BEGIN DATA

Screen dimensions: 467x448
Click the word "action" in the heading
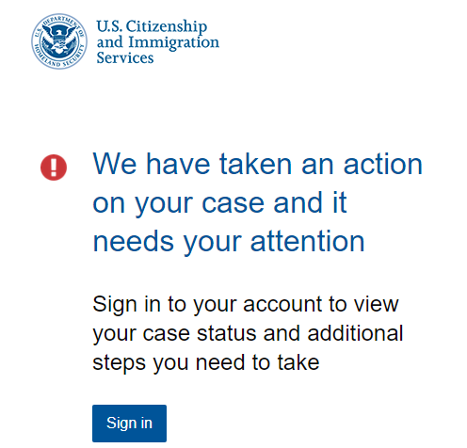point(383,164)
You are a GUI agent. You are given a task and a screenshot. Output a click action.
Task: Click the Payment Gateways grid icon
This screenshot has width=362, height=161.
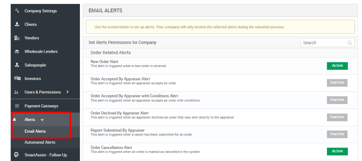click(17, 106)
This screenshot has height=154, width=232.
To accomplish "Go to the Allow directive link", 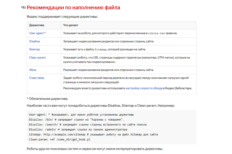I will pos(33,70).
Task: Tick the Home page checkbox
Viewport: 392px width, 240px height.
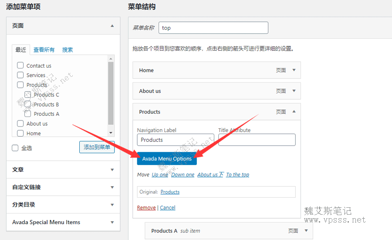Action: pos(20,133)
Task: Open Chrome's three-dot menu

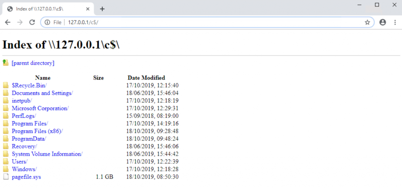Action: tap(395, 22)
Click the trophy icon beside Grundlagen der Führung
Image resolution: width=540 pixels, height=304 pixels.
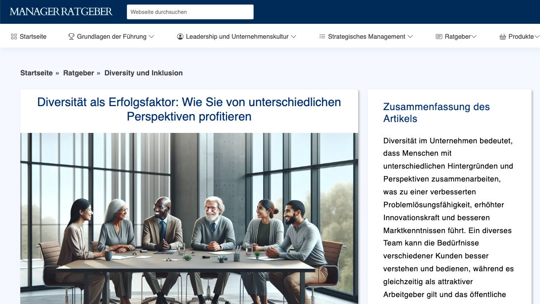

END DATA

Counting only lines that hold the string "icon", give the number of such lines in the records. Write nothing else.

#### ANSWER BOX:
2